Who are you, and why do you take photographs at funerals?

by Allison Burke

I am a photographer, and I specialise in funeral photography. The reaction I get from people when I tell them this is often a surprised “Why“?!  I love photography; I do some commercial work and take family and portrait photographs (sometimes of quite well known people), but had reached a point at which I really wanted to do something more meaningful with it. 

Funerals and memorial services are the final major event in a person’s ‘life’. It is as important as any of the other milestones in life. Our departure is every bit as important as our arrival; perhaps not for us, but for those around us. We photograph christenings and weddings as times of celebration, as new phases, beginnings. A funeral may mark the end of a life, but also marks the beginning of a new one for those that linger on, and more and more we are seeking to commemorate the life of the person we are bidding farewell to in a celebratory and positive manner.

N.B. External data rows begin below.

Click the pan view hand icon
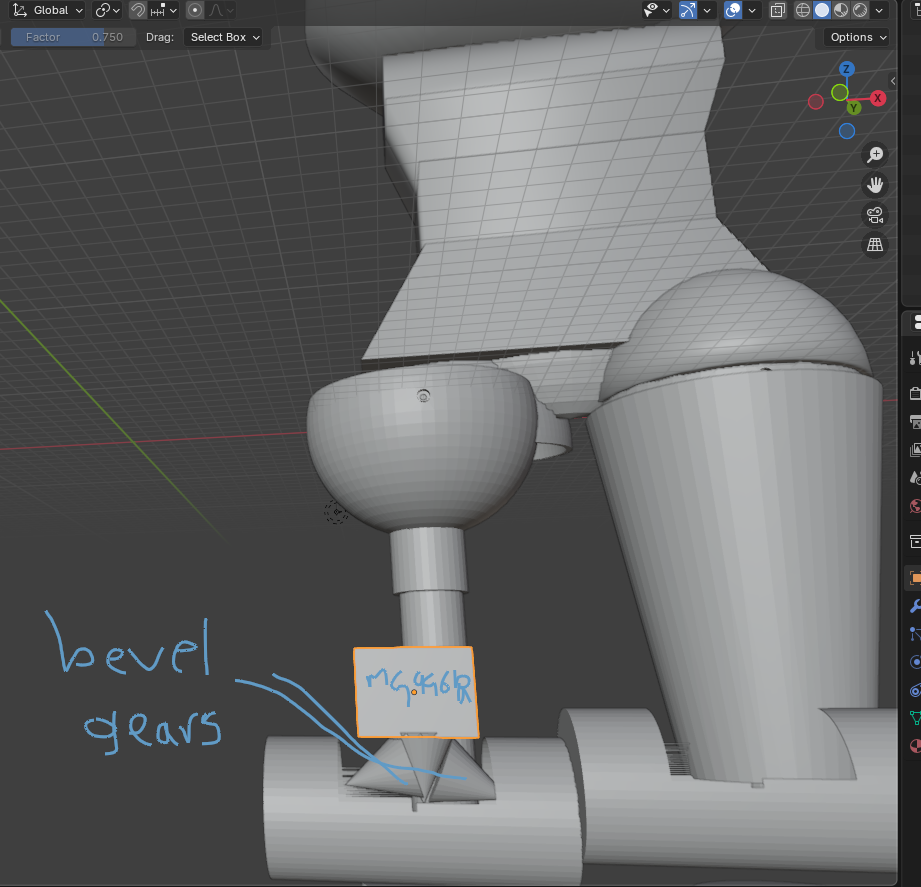 point(875,185)
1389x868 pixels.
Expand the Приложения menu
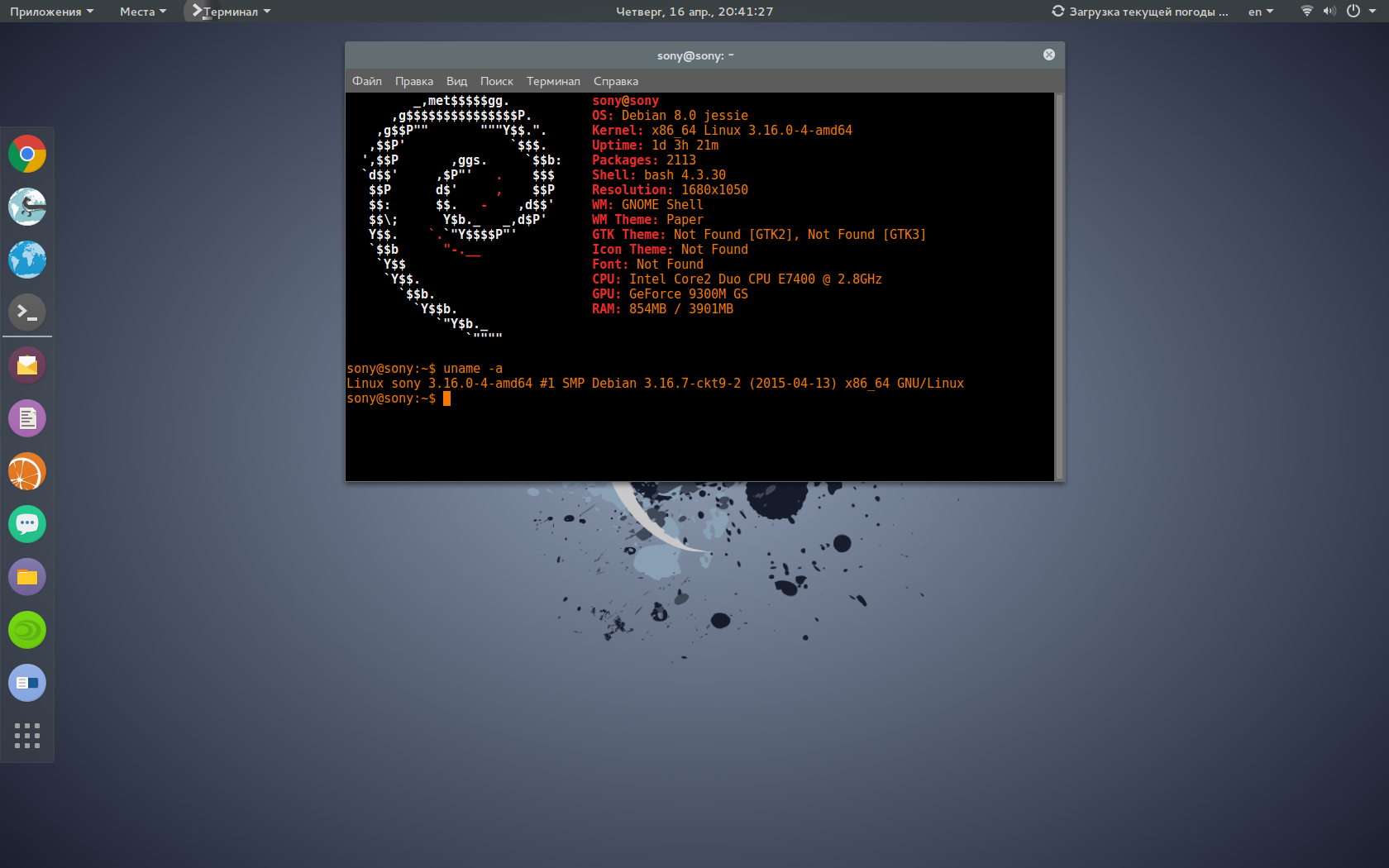click(51, 12)
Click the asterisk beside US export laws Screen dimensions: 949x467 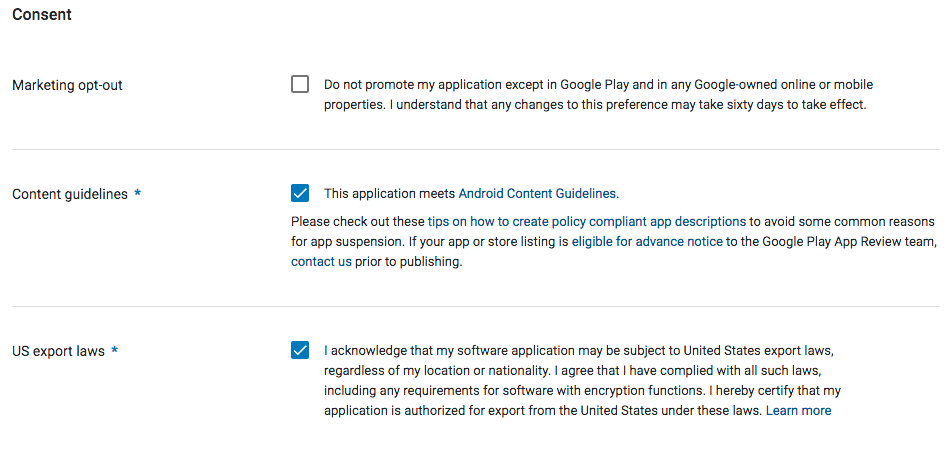[x=115, y=351]
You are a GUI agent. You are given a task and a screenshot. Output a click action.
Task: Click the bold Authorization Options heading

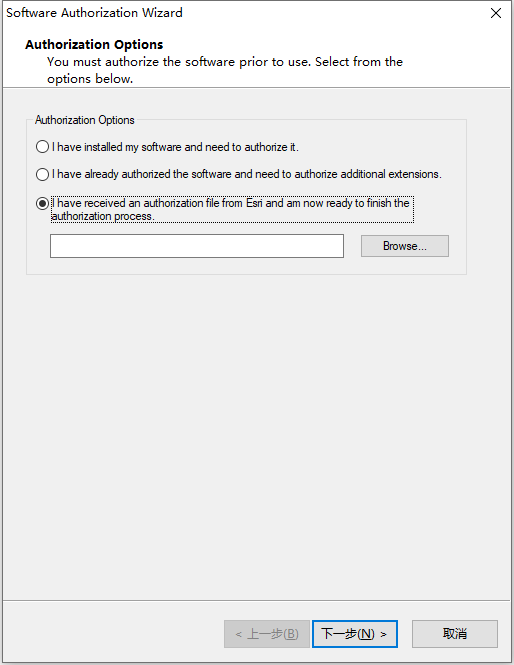point(94,45)
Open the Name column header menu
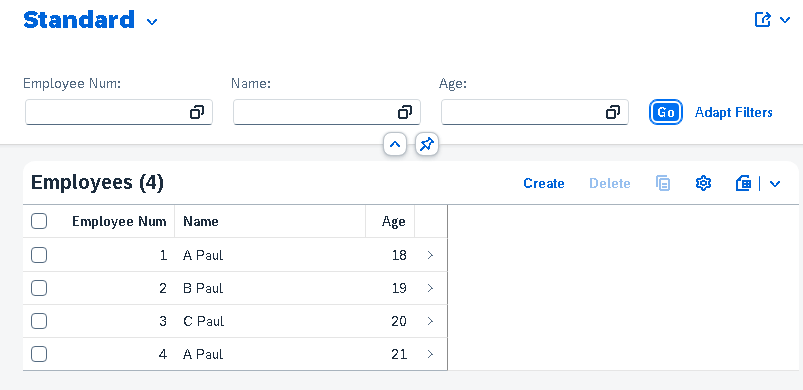Viewport: 803px width, 390px height. tap(270, 221)
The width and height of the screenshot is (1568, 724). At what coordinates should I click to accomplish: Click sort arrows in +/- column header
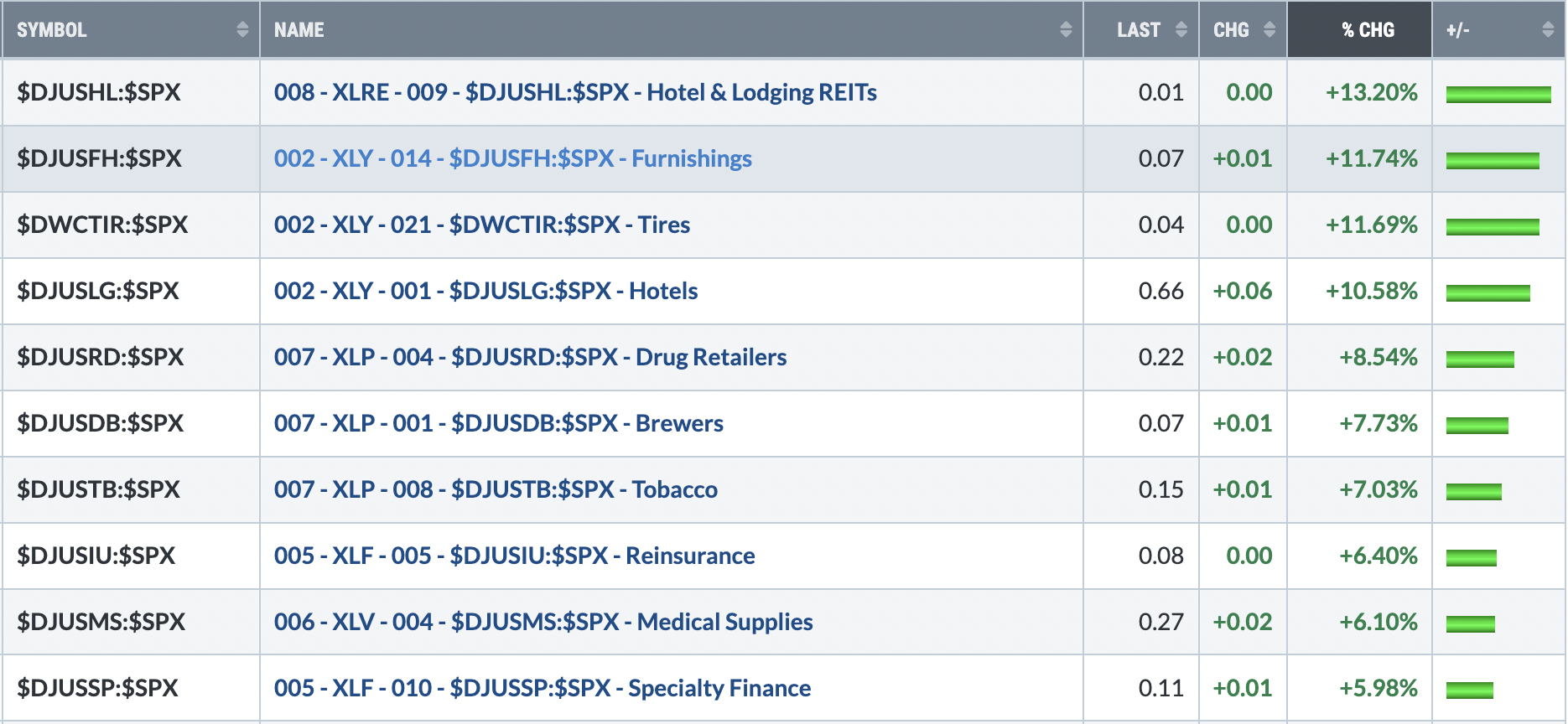[x=1548, y=29]
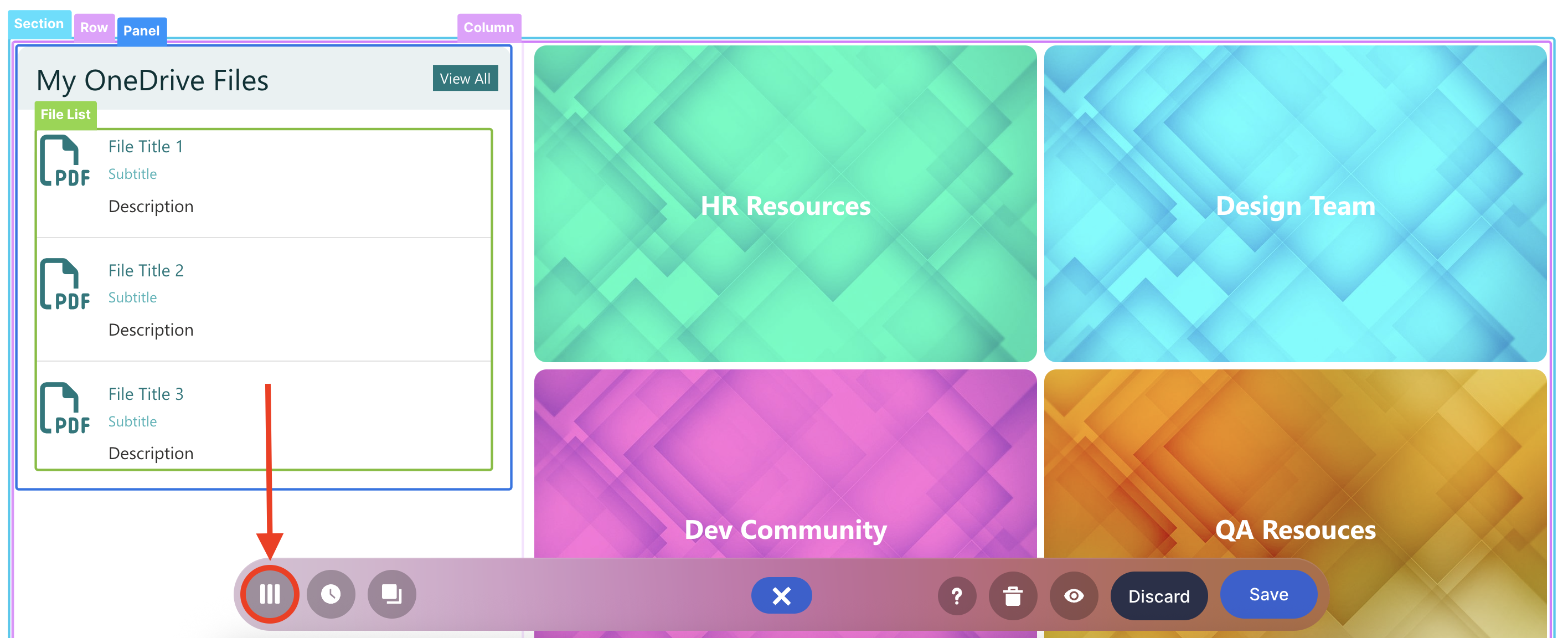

So, I asked people I know, friends and colleagues, who had recently lost close family members, how they felt about the idea of having somebody photograph the funeral. Some were quite surprised by the question, but, after listening to my reasoning behind it, most were quite positive and felt it would be nice to have a memento from the day.  Then I spoke to someone who was really struggling to come to terms with her dad’s death, and had been living in denial for quite some time about it. Her initial response to me was to wrinkle her nose up, and she seemed to find the idea a bit unpalatable, but after talking it through over a cup of tea she said “actually, I think it might have helped me to come to terms with what happened……to look at those photos would probably have helped my grieving process“. It was my sister and it was that moment that affirmed my own belief that I just might make a positive difference to people’s lives here.

Funeral photography, memorial photography, remembrance photography, or however it is packaged, comes down to this for me: It has to do some good for those who remain in life, it goes without saying that it has to be carried out thoughtfully, with compassion and respect, but above all else, it must come from the heart, and when it does, it can be a beautiful and touching way to remember this significant moment.